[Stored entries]
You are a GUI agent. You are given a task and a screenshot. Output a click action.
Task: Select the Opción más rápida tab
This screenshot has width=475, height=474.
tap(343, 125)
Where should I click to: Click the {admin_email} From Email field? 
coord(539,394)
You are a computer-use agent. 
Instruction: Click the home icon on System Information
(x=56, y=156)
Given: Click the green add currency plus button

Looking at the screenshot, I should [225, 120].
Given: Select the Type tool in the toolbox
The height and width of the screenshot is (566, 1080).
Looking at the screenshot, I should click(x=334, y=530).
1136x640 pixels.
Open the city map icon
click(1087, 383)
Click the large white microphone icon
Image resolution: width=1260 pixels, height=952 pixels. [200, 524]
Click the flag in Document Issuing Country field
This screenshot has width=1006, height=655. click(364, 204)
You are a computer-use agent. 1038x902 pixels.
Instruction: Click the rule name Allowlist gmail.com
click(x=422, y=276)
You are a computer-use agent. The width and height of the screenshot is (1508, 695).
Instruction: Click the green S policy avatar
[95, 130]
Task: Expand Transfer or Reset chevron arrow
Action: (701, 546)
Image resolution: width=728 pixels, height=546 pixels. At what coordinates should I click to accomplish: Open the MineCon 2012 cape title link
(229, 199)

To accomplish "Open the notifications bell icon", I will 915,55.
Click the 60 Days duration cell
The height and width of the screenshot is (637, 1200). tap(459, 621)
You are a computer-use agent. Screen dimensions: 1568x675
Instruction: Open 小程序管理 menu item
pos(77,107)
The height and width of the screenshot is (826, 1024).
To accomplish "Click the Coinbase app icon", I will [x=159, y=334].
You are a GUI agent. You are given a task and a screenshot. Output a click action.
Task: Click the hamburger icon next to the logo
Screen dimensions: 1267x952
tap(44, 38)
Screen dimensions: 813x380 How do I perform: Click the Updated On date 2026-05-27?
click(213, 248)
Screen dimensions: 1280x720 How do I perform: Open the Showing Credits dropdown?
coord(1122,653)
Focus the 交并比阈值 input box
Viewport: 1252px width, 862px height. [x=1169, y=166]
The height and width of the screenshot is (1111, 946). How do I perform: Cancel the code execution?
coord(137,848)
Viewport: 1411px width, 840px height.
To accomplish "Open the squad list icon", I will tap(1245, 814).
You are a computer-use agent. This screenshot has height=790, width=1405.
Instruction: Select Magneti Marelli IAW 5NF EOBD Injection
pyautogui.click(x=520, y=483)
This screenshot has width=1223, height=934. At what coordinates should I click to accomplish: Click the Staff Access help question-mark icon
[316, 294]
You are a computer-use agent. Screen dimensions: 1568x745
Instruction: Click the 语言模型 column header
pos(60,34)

◆ Task brief
All of the entries above need to be output again exactly.

◆ Exercise output
You are a GUI agent. You are given a task and a screenshot. Output a click action.
Task: Select the Opción más rápida tab
This screenshot has width=475, height=474.
tap(343, 125)
Where should I click to: Click the {admin_email} From Email field? 
coord(539,394)
You are a computer-use agent. 
Instruction: Click the home icon on System Information
(x=56, y=156)
Given: Click the green add currency plus button

Looking at the screenshot, I should [225, 120].
Given: Select the Type tool in the toolbox
The height and width of the screenshot is (566, 1080).
Looking at the screenshot, I should click(x=334, y=530).
1136x640 pixels.
Open the city map icon
click(1087, 383)
Click the large white microphone icon
Image resolution: width=1260 pixels, height=952 pixels. [200, 524]
Click the flag in Document Issuing Country field
This screenshot has width=1006, height=655. click(364, 204)
You are a computer-use agent. 1038x902 pixels.
Instruction: Click the rule name Allowlist gmail.com
click(x=422, y=276)
You are a computer-use agent. The width and height of the screenshot is (1508, 695).
Instruction: Click the green S policy avatar
[95, 130]
Task: Expand Transfer or Reset chevron arrow
Action: (701, 546)
Image resolution: width=728 pixels, height=546 pixels. At what coordinates should I click to accomplish: Open the MineCon 2012 cape title link
(229, 199)

To accomplish "Open the notifications bell icon", I will 915,55.
Click the 60 Days duration cell
The height and width of the screenshot is (637, 1200). tap(459, 621)
You are a computer-use agent. Screen dimensions: 1568x675
Instruction: Open 小程序管理 menu item
pos(77,107)
The height and width of the screenshot is (826, 1024).
To accomplish "Click the Coinbase app icon", I will [x=159, y=334].
You are a GUI agent. You are given a task and a screenshot. Output a click action.
Task: Click the hamburger icon next to the logo
Screen dimensions: 1267x952
tap(44, 38)
Screen dimensions: 813x380 How do I perform: Click the Updated On date 2026-05-27?
click(213, 248)
Screen dimensions: 1280x720 How do I perform: Open the Showing Credits dropdown?
coord(1122,653)
Focus the 交并比阈值 input box
Viewport: 1252px width, 862px height. [x=1169, y=166]
The height and width of the screenshot is (1111, 946). How do I perform: Cancel the code execution?
coord(137,848)
Viewport: 1411px width, 840px height.
To accomplish "Open the squad list icon", I will tap(1245, 814).
You are a computer-use agent. This screenshot has height=790, width=1405.
Instruction: Select Magneti Marelli IAW 5NF EOBD Injection
pyautogui.click(x=520, y=483)
This screenshot has width=1223, height=934. At what coordinates should I click to accomplish: Click the Staff Access help question-mark icon
[316, 294]
You are a computer-use agent. Screen dimensions: 1568x745
Instruction: Click the 语言模型 column header
pos(60,34)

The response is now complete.